Let's say that F&SF tends towards more masculine stories, whatever that means. Trends does not = exclusive. They've also published, during Gordon's rein, for a few examples out of many, "Magic for Beginners" by Kelly Link, a couple stories by Maureen McHugh, most of the ouevre of M. Rickert including "Journey into the Kingdom," and a whole issue devoted to the work of Kate Wilhelm. I would consider all of these as examples of what Amy Hanson calls the "calmer stories, more introspective stories" that she says women prefer. (And this again, is a whole 'nother debate. Do Yoon Ha Lee's stories or Pat Murphy's dragon story not count as stories by women because they have action in them?) In other words, even if F&SF publishes a fair number of hairy-chested boy's -- and girl's -- own adventures, it's hardly a one-note market.

But F&SF can only buy fiction that's been submitted to it. And in 2002, only 25% of submissions to F&SF were from women. So there's already a gap between women readers and submissions from women. And the anecdotal evidence here and elsewhere is that women writers who are selling elsewhere stop subbing to F&SF or never start in the first place because they perceive a bias, so that gap seems likely to grow.

Still, why do a submissions bomb? It can't really "prove" anything in a scientific sense.

Here's what it does do. One writer can simply fail to connect with one editor, no matter how much they submit. I know that Jim Van Pelt and Tobias Buckell have been subbing to F&SF for years without success. Maybe they'll step up here and give some hard numbers. So it's hard to learn much from a sample of one. But if you get a bunch of writers, representing a wide range of voices and styles, submitting all at once, you get a bigger sample. The more people in the sample who are publishing elsewhere, the more you control for publishability. My theory is, you give an editor enough good work and he has to say yes to some of it. A lot of feet together can kick down any door.

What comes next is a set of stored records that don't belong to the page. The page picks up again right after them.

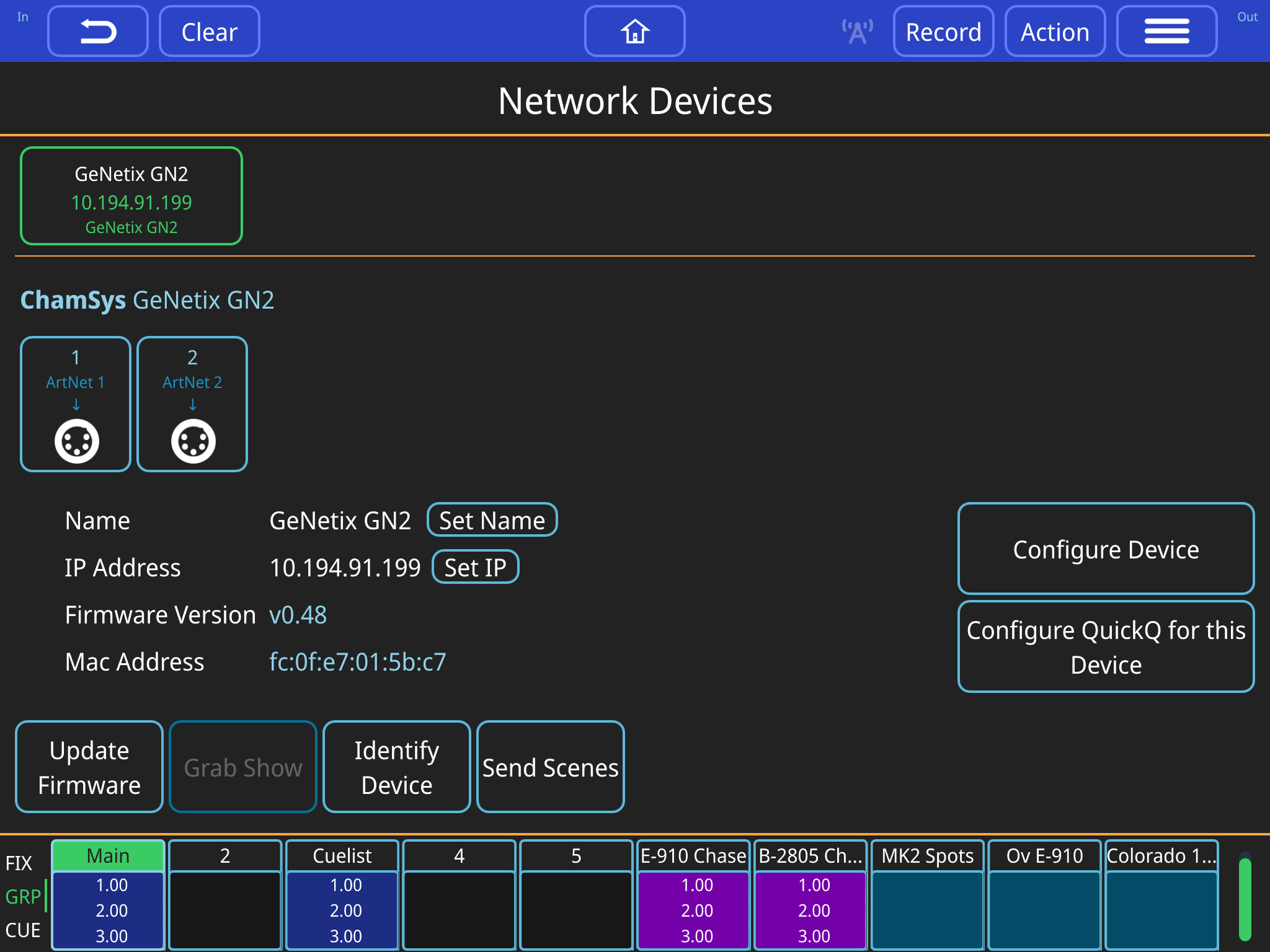Click Set Name for the device
This screenshot has height=952, width=1270.
pyautogui.click(x=492, y=520)
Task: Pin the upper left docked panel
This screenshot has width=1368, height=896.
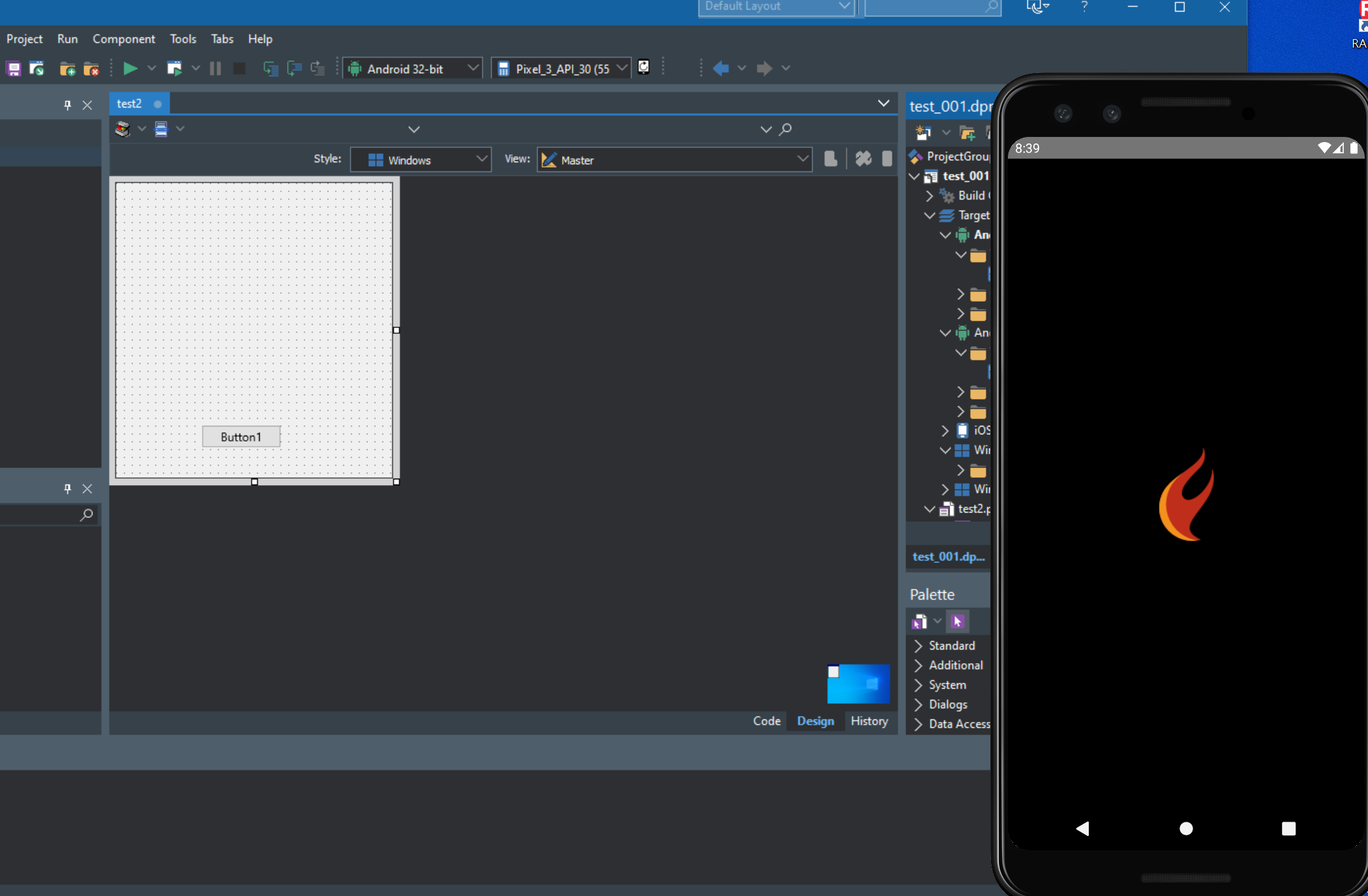Action: tap(67, 105)
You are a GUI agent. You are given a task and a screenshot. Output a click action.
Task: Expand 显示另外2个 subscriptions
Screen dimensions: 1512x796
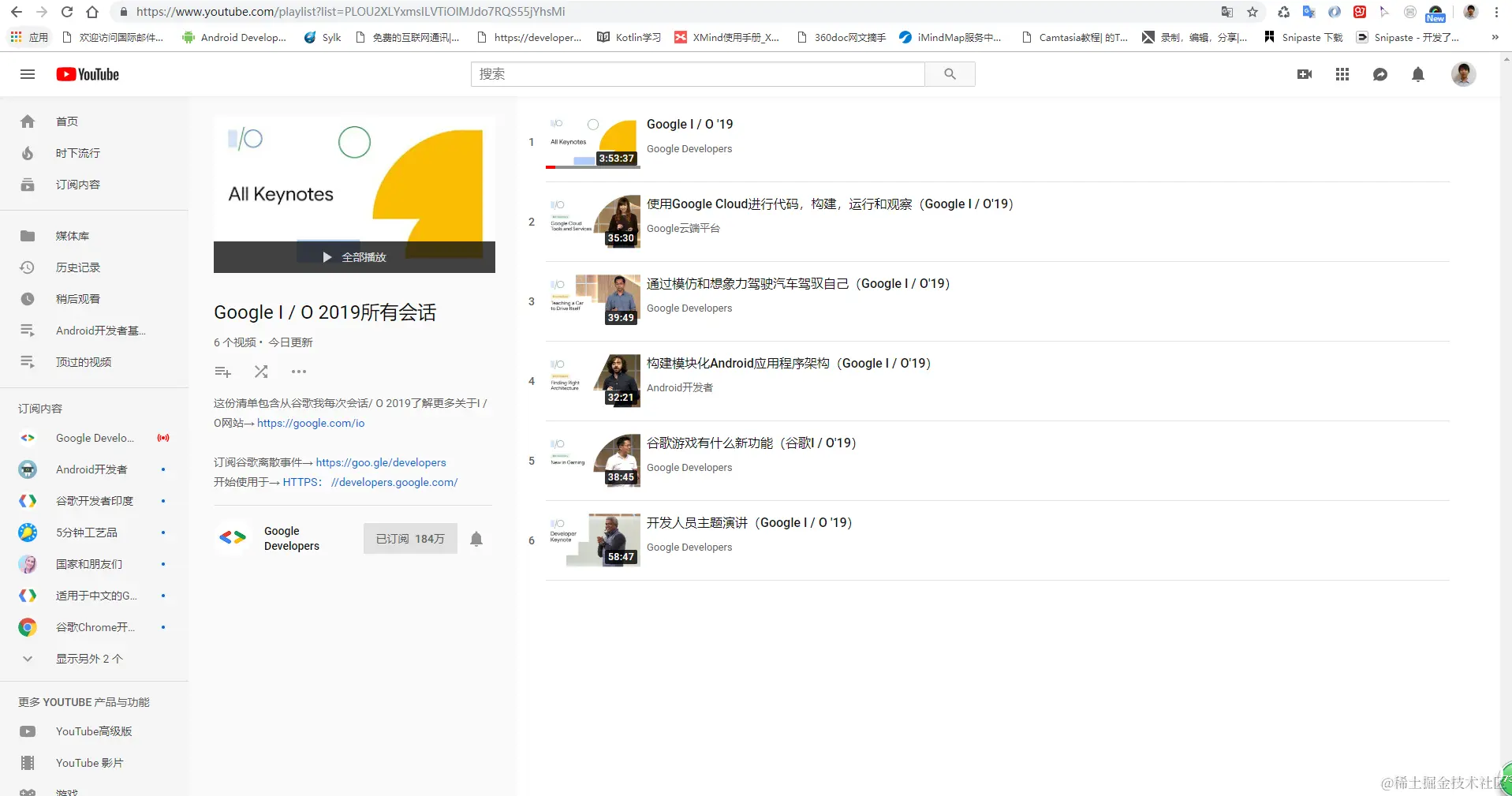click(x=88, y=658)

Maybe Gordon finds a story or two he loves that he would never have seen otherwise. Maybe some of you get sales you wouldn't have gotten otherwise. Or finish stories you wouldn't have finished that you go on to sell someplace else. Maybe we find out there's gender bias. Let's see.

Thanks to the 43 of you who've already said you'll send in a story on August 18th. You. All. Rock. Anybody who wants to jump in, there's still two months to get a story ready. It should be fun, no matter what happens. And maybe the submissions bomb'll blow the gap closed.

Besides. There'll be a Wiscon panel about it in 2009. Don't miss it.

ETA: jennreese said this in the comments below, and I think it's worth quoting in full as a better perspective than the one I've been able to express so far:


I'm not convinced that a bunch of women submitting stories to F&SF all at once is the best way to get more of our stories bought, or to prove any sort of meaningful editorial bias or unbias... especially since there will likely only be a few slots for "newish" or "unknown" writers open at the time anyway.

I'm thinking of this submission day more as activism. It's a positive way to raise awareness of an issue that troubles many of us -- in terms of both what GVG is buying and why women aren't submitting their stories more often. It's not a protest, but a rally.

We need to write more, submit more, and aim higher. Go, team!